#### Records supplied:
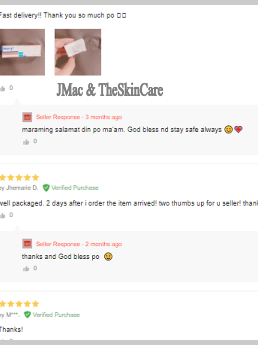Click the JMac & TheSkinCare watermark text
Viewport: 258px width, 345px height.
tap(110, 90)
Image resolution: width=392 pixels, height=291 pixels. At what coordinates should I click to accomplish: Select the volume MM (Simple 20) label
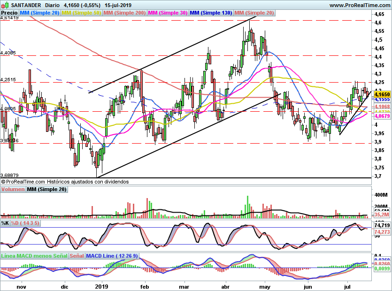coord(47,189)
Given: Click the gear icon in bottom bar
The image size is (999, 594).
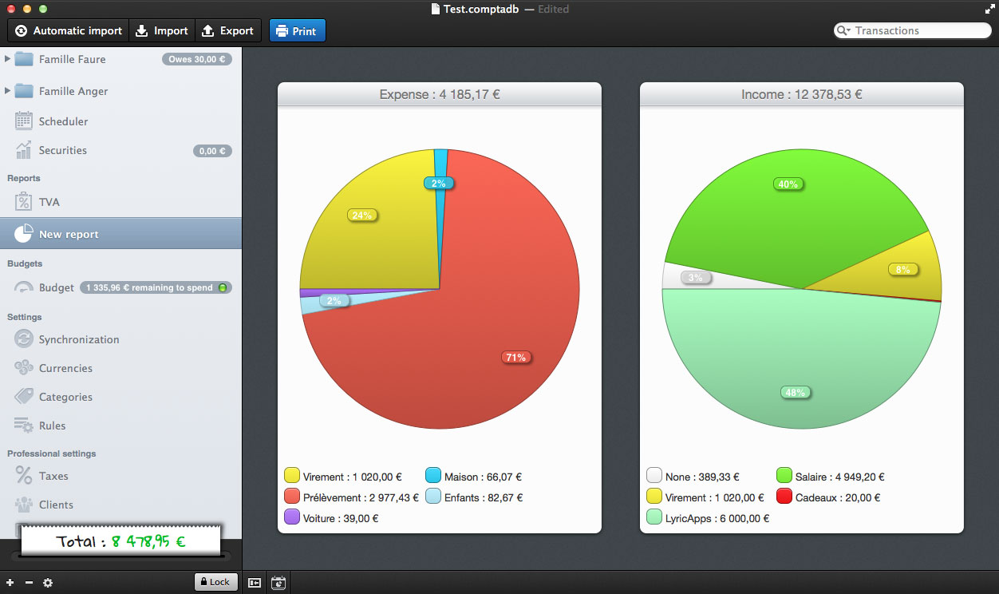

#### Task to complete:
Please repeat, exactly as written, only the lines from the line with "Given: Click the gear icon in bottom bar" to the end of the data, leaving out every picture.

#### Worked solution:
Given: Click the gear icon in bottom bar
The image size is (999, 594).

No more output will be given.